═══ TEXTE FOURNI
La communication de la Commission sur l'examen annuel de la croissance 2013, qui ouvre le semestre européen, présente le point de vue de la Commission sur ce que devraient être les priorités budgétaires, économiques et sociales générales pour 2013. Le processus du semestre européen vise à améliorer la coordination des politiques économiques et sociales en Europe, de manière à permettre une réalisation effective des principaux objectifs de la stratégie Europe 2020 pour une croissance intelligente, durable et inclusive.

2.2

L'examen annuel de la croissance devrait inspirer les décisions économiques et budgétaires prises au niveau national, que les États membres présenteront dans leurs programmes de stabilité et de convergence et leurs programmes nationaux de réforme.

2.3

Eu égard à la nécessité de soutenir la relance et de rétablir la confiance, la Commission a estimé que les priorités fixées en 2012 restent valables pour 2013: assurer un assainissement budgétaire différencié propice à la croissance; revenir à des pratiques normales en matière de prêt à l'économie; promouvoir la croissance et la compétitivité pour aujourd’hui et pour demain; lutter contre le chômage et prendre des mesures pour faire face aux retombées sociales de la crise; moderniser l'administration publique.

2.4

Le présent projet d'avis comporte une analyse, des observations et des propositions concernant l'examen annuel de la croissance 2013.

Le chapitre 3 est constitué d'observations générales liées au contexte dans lequel l'examen de la croissance de cette année est publié.
══════
=== DÉFIS ===
**A.** D'après l'extrait sur l'examen annuel de la croissance, dans quels programmes les États membres présenteront-ils leurs décisions économiques et budgétaires ?
**B.** Reprenez l'extrait sur l'examen annuel de la croissance après sa dernière phrase et poursuivez la rédaction.
═══ ENTRÉES FOURNIES
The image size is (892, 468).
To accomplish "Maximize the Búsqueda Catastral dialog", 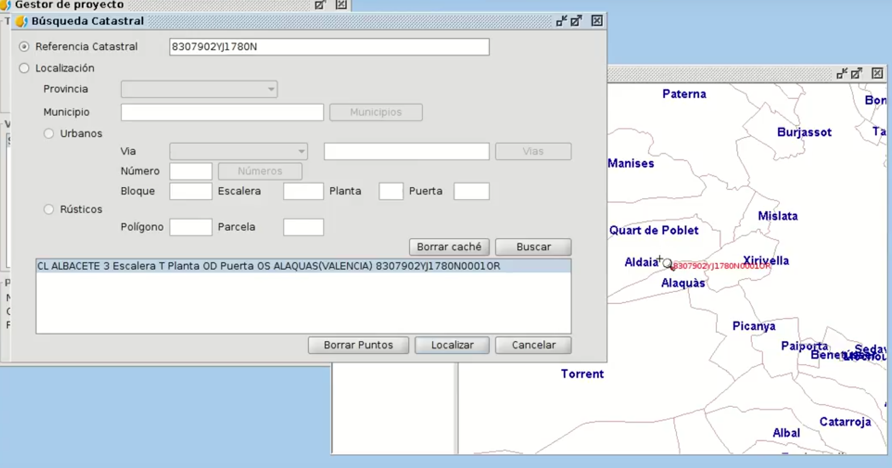I will 576,21.
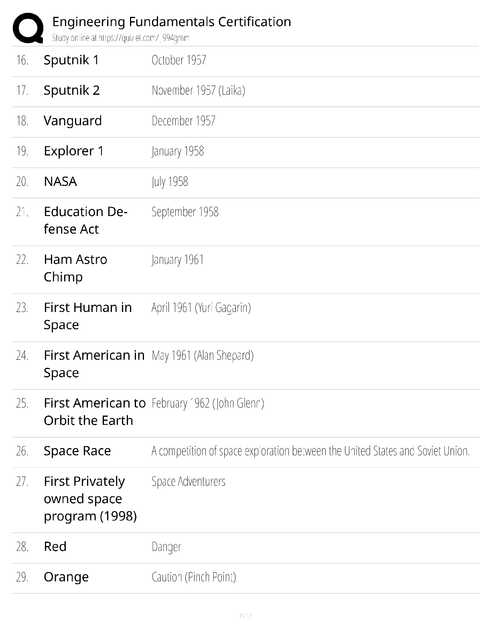Select the April 1961 (Yuri Gagarin) definition
Screen dimensions: 491x636
[x=201, y=308]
══════
=== RÉSULTATS FINAUX ===
**A.** Dans leurs programmes de stabilité et de convergence et dans leurs programmes nationaux de réforme.

**B.**
Le chapitre 4 formule des observations particulières et des propositions: étant donné que l'Europe ne semble pas être sur la bonne voie pour atteindre les objectifs de la stratégie Europe 2020, l'avis pose la question du choix politique de l'austérité budgétaire et de ses conséquences sur l'économie, l'emploi et la cohésion sociale. L'avis considère ensuite que la priorité devrait désormais être accordée à l'économie réelle, ainsi qu'aux mesures en faveur de la croissance et de l'emploi. Il invite les décideurs politiques européens, en particulier dans la perspective du sommet européen de mars 2013, à changer leur approche et à recentrer les politiques sur une stratégie européenne d'investissement axée sur la relance de l'économie, l'emploi et l'enjeu du développement durable. Enfin, l'avis rappelle l'importance de la participation de la société civile organisée et des partenaires sociaux à l'élaboration des politiques, tant au niveau de l'UE qu'au niveau national.

3.   Observations générales

3.1

L'examen de la croissance de cette année est publié dans un contexte difficile, marqué par de sombres perspectives en matière d'emploi et de croissance. Le Comité partage les préoccupations exprimées dans l'examen annuel de la croissance à propos du fait que la durée de la crise n'a pas aidé les États membres à aller de l'avant en vue de réaliser leurs objectifs en matière d'emploi, de R&D, de climat et d'énergie, d'éducation et de lutte contre la pauvreté; la capacité de l'UE à atteindre ces objectifs suscite d'ailleurs un scepticisme croissant.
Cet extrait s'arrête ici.